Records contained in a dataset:
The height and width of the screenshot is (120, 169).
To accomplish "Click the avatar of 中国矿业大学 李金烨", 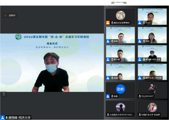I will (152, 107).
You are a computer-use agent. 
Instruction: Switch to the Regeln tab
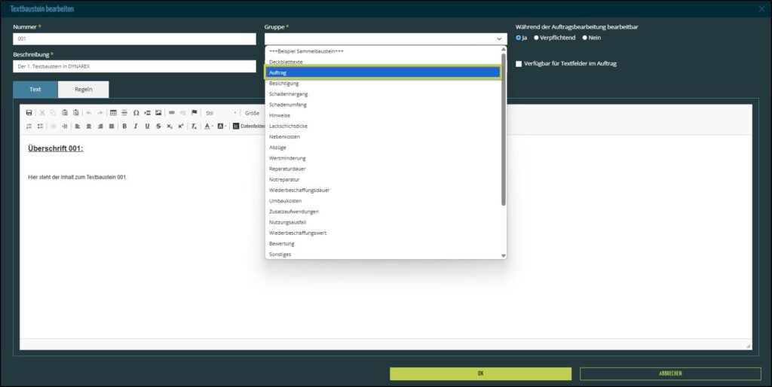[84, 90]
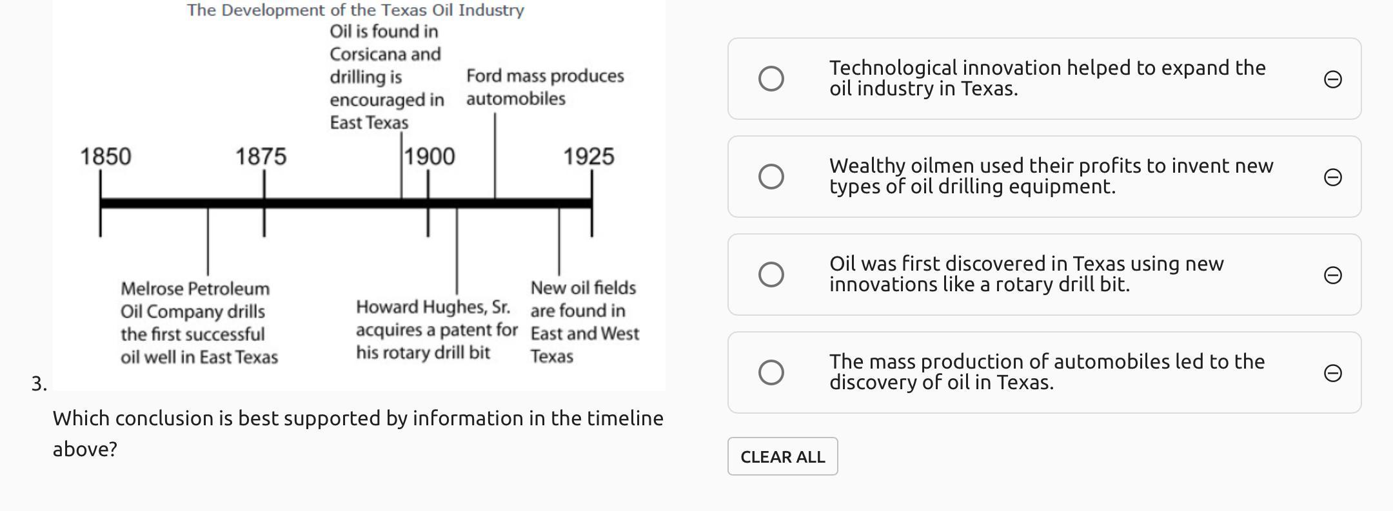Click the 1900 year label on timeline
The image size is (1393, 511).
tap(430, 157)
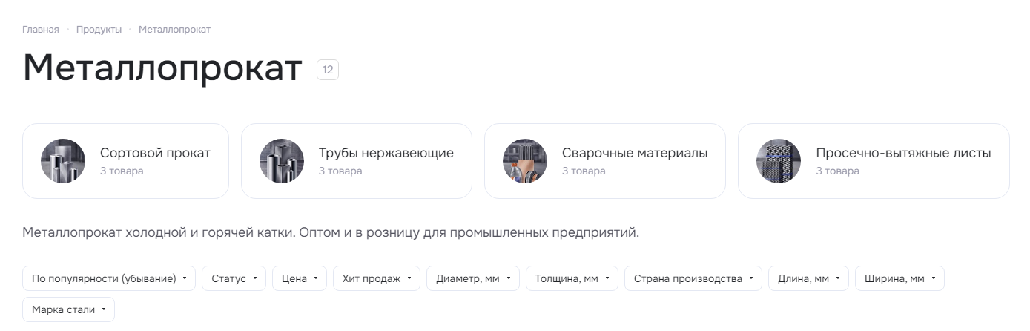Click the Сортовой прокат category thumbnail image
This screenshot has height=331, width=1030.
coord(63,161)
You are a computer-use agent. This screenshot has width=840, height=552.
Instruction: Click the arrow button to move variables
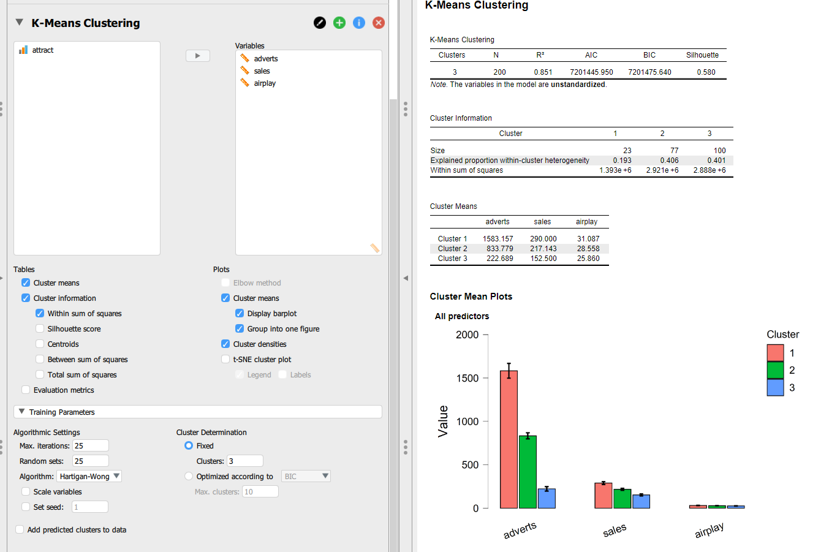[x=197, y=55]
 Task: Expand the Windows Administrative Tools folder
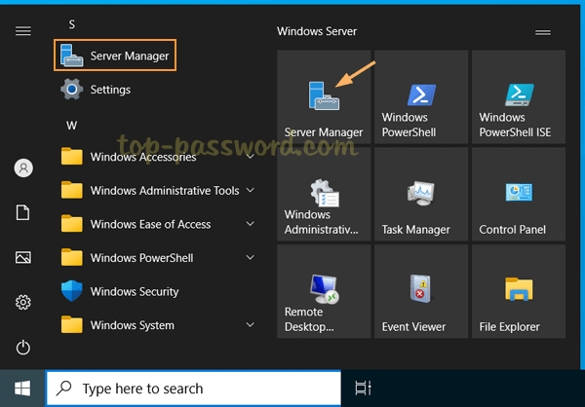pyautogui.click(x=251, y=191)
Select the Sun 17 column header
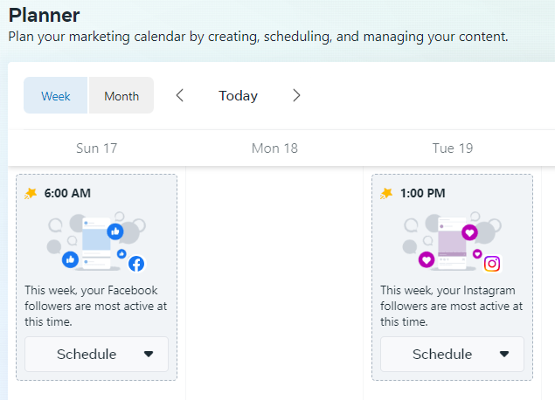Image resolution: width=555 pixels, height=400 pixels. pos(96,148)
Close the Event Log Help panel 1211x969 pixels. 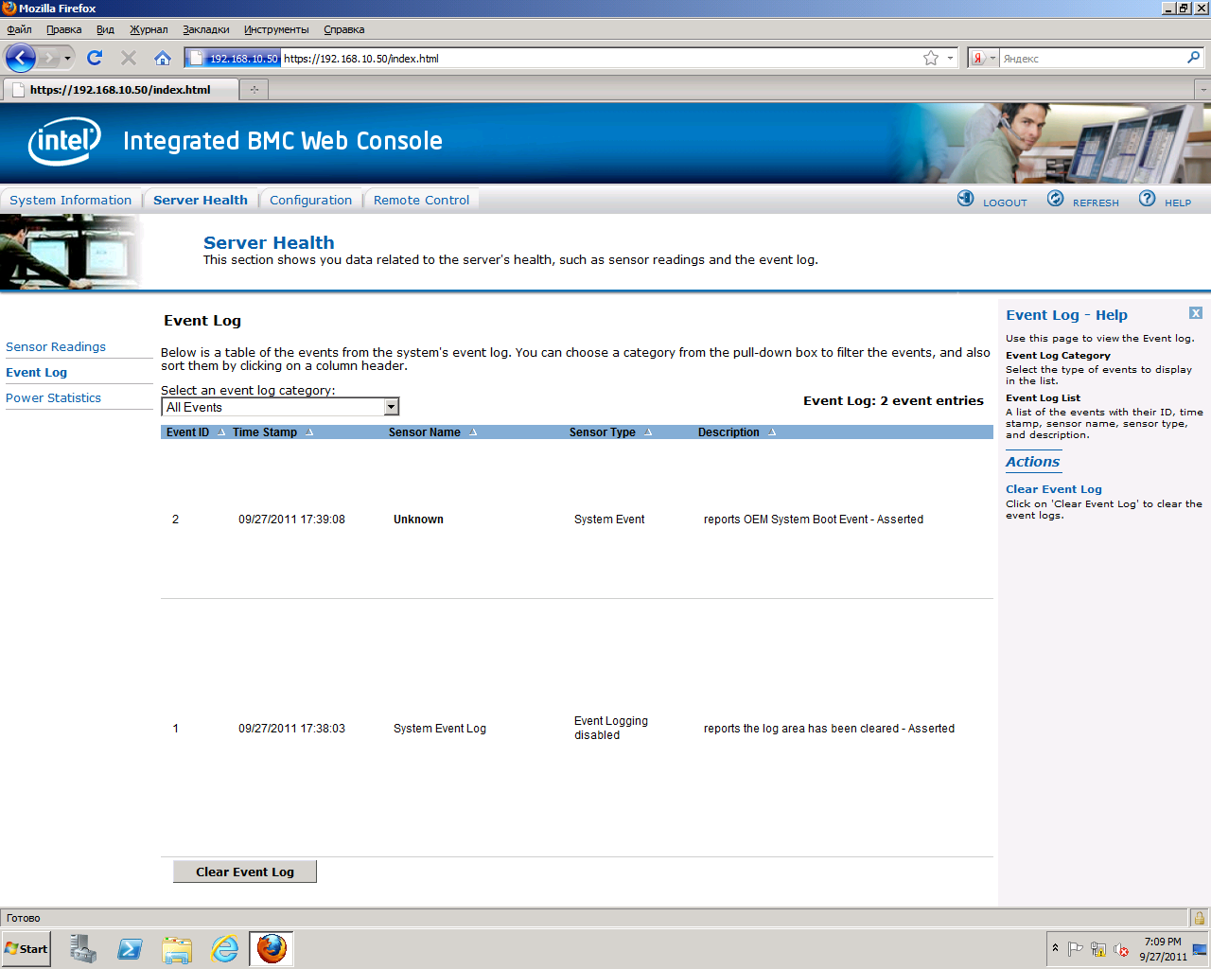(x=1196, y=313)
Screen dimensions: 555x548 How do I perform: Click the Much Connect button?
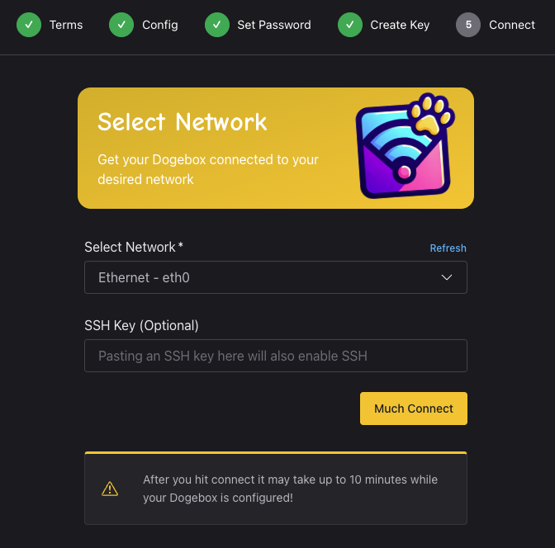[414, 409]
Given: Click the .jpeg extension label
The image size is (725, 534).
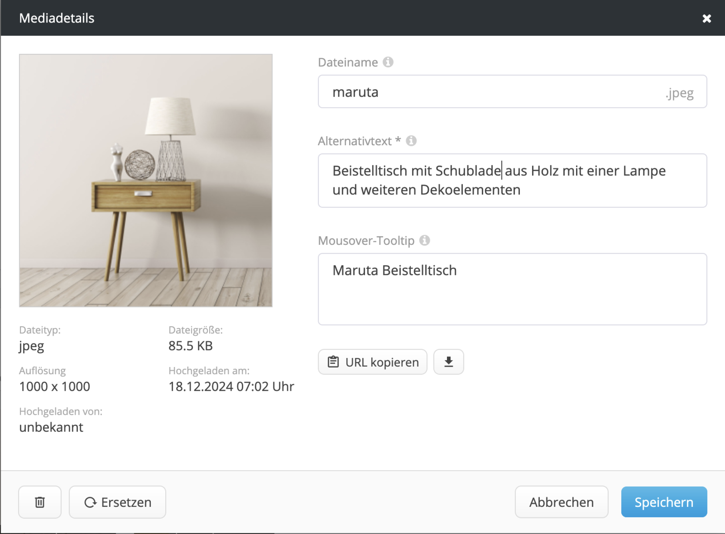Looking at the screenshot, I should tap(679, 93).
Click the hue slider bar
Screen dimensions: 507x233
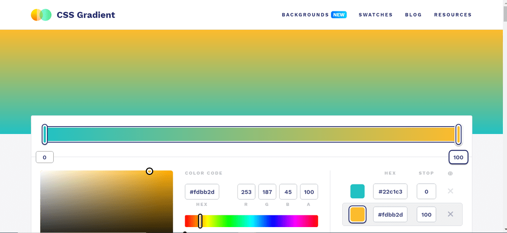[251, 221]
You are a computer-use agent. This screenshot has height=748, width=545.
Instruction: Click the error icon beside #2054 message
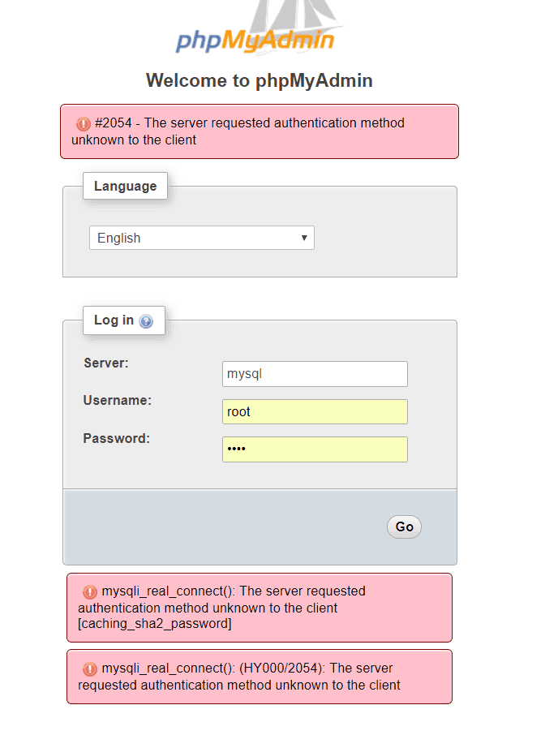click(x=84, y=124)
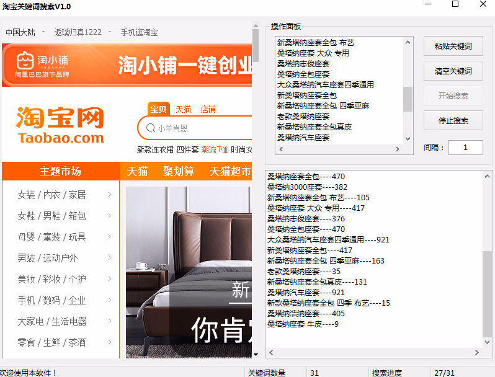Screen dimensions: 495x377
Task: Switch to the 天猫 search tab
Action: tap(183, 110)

EXERCISE: Would you show every line in the data above that contains the string "computer"?

SOLUTION TO THE PROBLEM:
You are a computer-use agent. 
You are a computer-use agent. This screenshot has width=840, height=552.
You are a computer-use agent. This screenshot has height=748, width=545.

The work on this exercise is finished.